Visiting Bangalore is almost as pleasurable as eating in Bangalore, but when you’re trying something new, and the spices hit you for the first time as being exactly just right for this moment right now, there’s nothing else in the world. Memory is strange, and immensely fascinating, but there’s something peculiar about food and what it does to the senses. The taste buds are connected to the olfactory centers, and this is related to memory in a very profound way. When you are tasting something wonderful for the first time, it does something to the memory itself, and creates something new in your mind. Making memories is intimately connected to the sense of taste then, and you can make as many memories as you like at the wonderful Bangalore restaurants.
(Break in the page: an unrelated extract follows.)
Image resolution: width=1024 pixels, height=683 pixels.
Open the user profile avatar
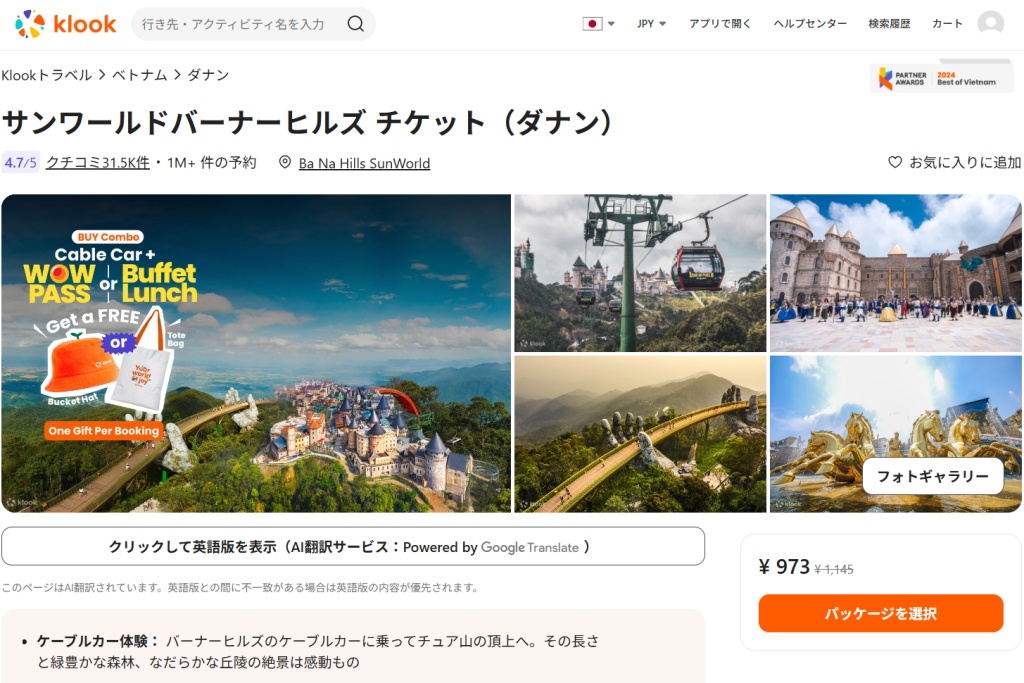pos(990,24)
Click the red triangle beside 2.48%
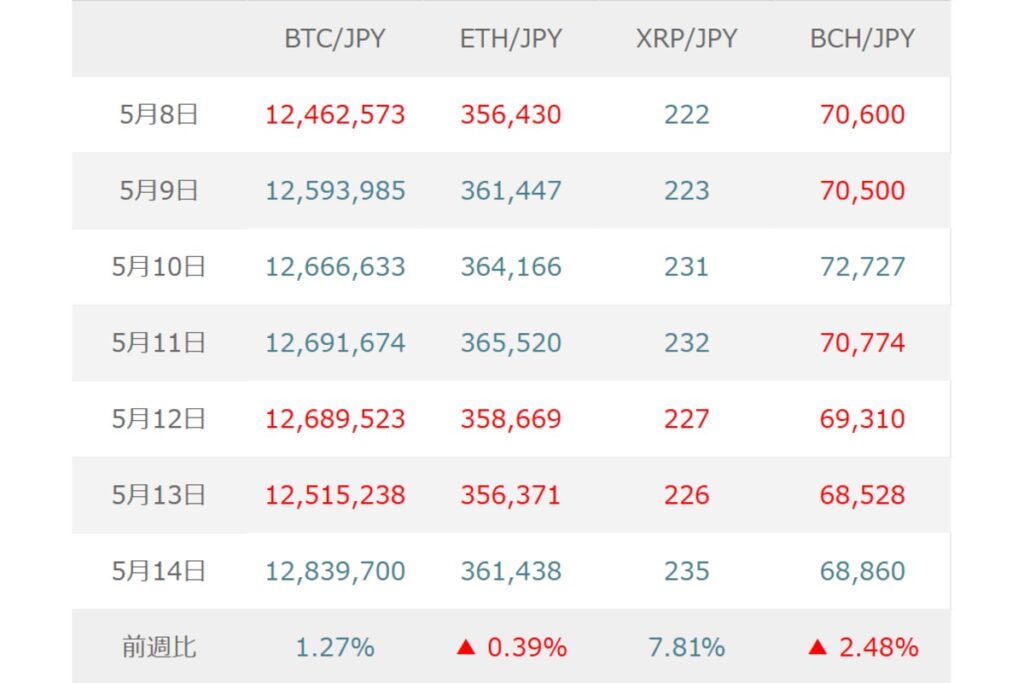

Proust wrote most articulately about memory, and particularly this notion, of taste and smell being connected, but I can never remember exactly what he said, or where he said it. It was not in Bangalore, but today, this is a spectacular place to visit, and offers enormous variety for the chowhound. There are plenty of wonderful options on every menu, and it’s possible to taste brand new dishes every single day. When you’re on vacation, it’s a pleasure to eat comfort foods for sure, but it’s also lovely to try out something that will open up the senses.
It’s difficult to find foods cooked in the Shree Vaishanava tradition these days, but their memory still lingers very clearly in the minds of some of the local population. This is a branch of Hindu philosophy that was an all-encompassing tradition, and its foods are remembered in the way of Proust in a collection of recipes by Sampath Iyengar. This is cooking with a great capacity for joy, honoring the sacred capacities of preparing food together as a spiritual observance, and as such, it is a splendid book about a past that is dissolving.